Hot cakes tomorrow
On Thursday morning, Robinhood restricted purchases of GameStop and the other stocks, which had been driven to unusually high prices by coordinated activity on the r/WallStreetBets subreddit. The decision to restrict purchases provoked a significant backlash, and several congressional committees have already pledged to investigate Robinhood in the wake of the action. 1
The problem is, this is shutting the barn door after the cows have already wandered out. The problem isn’t that people are buying the stock. The problem is that a large group of them are not selling the stock. If anything, I bet this fans the flames, and it’ll sell like hot cakes tomorrow.

Robin Hoodwinked
The move has infuriated members of the WallStreetBets subreddit. A top post on the subreddit this morning calls the decision “market manipulation,” with angry comments calling for users to “dump robinhood for good” and lamenting the ensuring fall in stock prices that shortly followed the announcement. The group’s official moderator account has also protested the decision by Robinhood, highlighting the unfairness of the fact that day traders cannot make new investments in the stocks when traditional firms still can. 2
Yeah, it looks pretty bad. If they weren’t frustrated before, they definitely are now. And it’s definitely not going to convince them to sell their shares. If anything, it’ll strengthen their resolve to hold onto them.
Working for the Hedges
So Robinhood doesn’t exist to make money from its customers. They exist to allow hedge funds to make money by giving them access to what Robinhood customers are buying and selling a fraction of a second in advance.

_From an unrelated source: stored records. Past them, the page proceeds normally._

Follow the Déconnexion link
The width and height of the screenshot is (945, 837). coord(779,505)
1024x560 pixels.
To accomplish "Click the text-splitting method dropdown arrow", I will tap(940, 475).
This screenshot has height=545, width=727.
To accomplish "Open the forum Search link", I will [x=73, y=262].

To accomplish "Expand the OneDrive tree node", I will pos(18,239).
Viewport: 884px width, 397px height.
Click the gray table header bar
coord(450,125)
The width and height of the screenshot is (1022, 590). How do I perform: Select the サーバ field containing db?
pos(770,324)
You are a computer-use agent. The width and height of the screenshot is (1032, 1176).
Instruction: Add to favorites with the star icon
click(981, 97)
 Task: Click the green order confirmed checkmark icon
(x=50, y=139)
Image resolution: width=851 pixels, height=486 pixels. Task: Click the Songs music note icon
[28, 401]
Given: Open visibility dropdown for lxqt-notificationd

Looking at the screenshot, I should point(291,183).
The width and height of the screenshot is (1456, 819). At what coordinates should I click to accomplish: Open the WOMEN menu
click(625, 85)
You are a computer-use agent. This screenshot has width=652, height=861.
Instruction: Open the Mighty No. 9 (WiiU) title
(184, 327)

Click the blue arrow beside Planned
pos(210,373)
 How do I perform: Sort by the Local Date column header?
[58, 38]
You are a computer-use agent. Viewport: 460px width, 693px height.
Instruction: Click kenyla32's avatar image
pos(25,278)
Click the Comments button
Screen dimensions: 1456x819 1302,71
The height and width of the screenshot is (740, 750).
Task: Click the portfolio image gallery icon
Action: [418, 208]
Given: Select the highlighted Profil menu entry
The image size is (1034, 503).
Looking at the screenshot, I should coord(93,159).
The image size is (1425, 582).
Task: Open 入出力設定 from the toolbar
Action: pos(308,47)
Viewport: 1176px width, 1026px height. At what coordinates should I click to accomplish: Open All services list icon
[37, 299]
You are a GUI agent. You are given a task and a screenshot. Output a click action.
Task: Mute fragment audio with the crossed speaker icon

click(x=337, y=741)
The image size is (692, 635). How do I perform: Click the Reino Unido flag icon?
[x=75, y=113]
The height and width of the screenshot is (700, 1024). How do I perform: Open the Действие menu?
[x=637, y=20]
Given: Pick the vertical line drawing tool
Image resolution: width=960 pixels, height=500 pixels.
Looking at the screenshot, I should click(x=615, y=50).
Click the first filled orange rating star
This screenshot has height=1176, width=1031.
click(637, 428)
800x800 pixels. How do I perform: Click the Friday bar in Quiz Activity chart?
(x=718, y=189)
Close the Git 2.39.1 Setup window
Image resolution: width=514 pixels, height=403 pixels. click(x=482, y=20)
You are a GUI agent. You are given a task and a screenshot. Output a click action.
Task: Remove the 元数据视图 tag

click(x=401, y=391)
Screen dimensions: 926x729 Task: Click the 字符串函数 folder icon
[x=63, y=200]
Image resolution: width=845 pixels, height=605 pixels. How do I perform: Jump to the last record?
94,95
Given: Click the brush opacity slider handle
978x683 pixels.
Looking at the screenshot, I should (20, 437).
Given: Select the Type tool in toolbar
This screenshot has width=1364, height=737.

This whole GameStop mania is in large part driven by the fact that hedge funds are short on GameStop, and need GameStop’s bubble to pop now. I’m not saying Robinhood is trying to help hedge funds who shorted GameStop, but if they were trying to do that, the obvious way would be to do what they’re doing — disallow buying GameStop (et al.) but allow selling, to facilitate a sell-off panic. And Robinhood isn’t just any broker — they’re a favored broker of the WallStreetBets crowd, with a remarkable 56 percent of Robinhood users owning some amount of GameStop stock. That’s crazy. 3
They weren’t the only brokerage to halt the purchases, but to allow the sales clearly helps the hedge funds that overshorted GameStop. That seems pretty clearly market manipulation, especially when you make your money from the hedge funds.